中島定彦『ネズミはなぜ回し車で走るのか』(岩波科学ライブラリー)を読む。表紙カバーに、
いつまで走るの?
楽しいの?
つらくないの?
何気ないその素朴な疑問に、科学が答える
とあり、これは面白そうと手に取った。回し車で走るのはネズミだけではない。多くの動物が回し車に自分から入って走り出す。ネズミの仲間はもちろん、フェレット、アカギツネ、ヤマネコ、ウサギ、アカゲザル、ニワトリなども。回し車での1日の走行距離は、実験用ラットで43km、レミングで19km、実験用マウスで16km、ゴールデンハムスターで9kmに及ぶという。
なぜ回し車で走るのか。どうもそれが楽しいかららしい。
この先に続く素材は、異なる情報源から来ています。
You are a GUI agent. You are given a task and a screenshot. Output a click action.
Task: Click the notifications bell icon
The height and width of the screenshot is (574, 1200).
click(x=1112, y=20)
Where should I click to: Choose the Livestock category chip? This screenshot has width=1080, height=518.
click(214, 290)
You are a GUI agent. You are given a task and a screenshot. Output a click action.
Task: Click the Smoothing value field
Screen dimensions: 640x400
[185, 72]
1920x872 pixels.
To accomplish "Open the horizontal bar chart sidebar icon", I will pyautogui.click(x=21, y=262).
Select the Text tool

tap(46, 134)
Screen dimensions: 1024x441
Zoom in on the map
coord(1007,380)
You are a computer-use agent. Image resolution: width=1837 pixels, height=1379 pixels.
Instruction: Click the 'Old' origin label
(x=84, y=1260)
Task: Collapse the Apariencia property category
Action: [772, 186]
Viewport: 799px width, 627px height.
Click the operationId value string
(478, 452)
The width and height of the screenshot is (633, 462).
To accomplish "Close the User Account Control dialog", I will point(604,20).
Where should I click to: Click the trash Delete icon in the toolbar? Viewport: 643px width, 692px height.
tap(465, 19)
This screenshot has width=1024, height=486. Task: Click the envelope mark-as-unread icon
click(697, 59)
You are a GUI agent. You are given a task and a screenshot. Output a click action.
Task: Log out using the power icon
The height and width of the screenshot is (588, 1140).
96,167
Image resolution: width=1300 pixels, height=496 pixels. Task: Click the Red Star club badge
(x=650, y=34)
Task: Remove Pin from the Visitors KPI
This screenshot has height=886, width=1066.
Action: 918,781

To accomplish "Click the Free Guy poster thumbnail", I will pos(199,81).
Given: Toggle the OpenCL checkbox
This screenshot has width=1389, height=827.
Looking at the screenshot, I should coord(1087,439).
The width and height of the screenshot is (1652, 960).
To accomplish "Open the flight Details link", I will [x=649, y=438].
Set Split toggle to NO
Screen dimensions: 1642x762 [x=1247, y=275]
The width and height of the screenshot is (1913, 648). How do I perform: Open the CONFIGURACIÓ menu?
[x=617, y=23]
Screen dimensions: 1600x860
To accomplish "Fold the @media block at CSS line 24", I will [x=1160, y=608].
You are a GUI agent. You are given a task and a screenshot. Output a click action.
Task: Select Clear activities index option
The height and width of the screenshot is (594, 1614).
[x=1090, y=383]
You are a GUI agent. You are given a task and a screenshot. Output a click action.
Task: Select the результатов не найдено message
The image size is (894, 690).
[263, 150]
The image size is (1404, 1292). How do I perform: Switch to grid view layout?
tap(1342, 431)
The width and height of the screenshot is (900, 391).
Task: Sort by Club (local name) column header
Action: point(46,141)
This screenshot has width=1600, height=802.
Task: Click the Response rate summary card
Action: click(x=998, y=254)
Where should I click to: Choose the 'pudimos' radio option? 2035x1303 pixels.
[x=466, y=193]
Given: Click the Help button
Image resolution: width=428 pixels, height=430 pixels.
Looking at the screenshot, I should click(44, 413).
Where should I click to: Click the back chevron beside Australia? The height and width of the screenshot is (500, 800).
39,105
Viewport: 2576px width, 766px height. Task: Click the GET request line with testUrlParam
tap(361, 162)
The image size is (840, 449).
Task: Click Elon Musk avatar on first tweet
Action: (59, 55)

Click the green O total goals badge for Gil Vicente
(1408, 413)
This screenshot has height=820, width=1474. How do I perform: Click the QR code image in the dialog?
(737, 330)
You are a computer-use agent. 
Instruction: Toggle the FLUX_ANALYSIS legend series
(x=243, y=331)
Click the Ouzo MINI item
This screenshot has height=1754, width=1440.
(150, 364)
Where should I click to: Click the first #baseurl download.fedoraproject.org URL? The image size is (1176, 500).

ラットは楽しいとき、つまり仲間との社会的遊びや交尾のとき、食事時、嗜好性薬物を投与されたときに喜びの声を上げるという。うーん、交尾のときに喜びの声をあげるんだ、ちょっと恥ずかしくないか。で、ラットは回し車で走ると喜びの声をあげた。
人間はマラソンのように長時間走り続けると、次第に苦しさが増してくるが、それを我慢して走り続けるとある時点から、快感・恍惚感が生じることがある。これが「ランナーズ・ハイ」である。その原因は脳内に生成されるエンドルフィンやカンナビノイドだという説がある。ラットやマウスなどでもエンドルフィンやカンナビノイドの上昇が報告されている。
しかしまた、ラットは走りすぎると吐き気が生じる。吐き気が生じるとラットは土を食べる。回し車で1時間走ったラットは土を食べた。
回し車で走るのはネズミの仲間だけではない。なんとナメクジやカタツムリ、ゴキブリも回し車で走ったという。
さて、本書についてだが、そこそこ面白かった。ただ、このテーマならもっと面白く書けたのではないかと過剰な期待をしたのだった。私は「岩波科学ライブラリー」のファンで、本シリーズでは何度も優れた研究成果を読んできたのだから。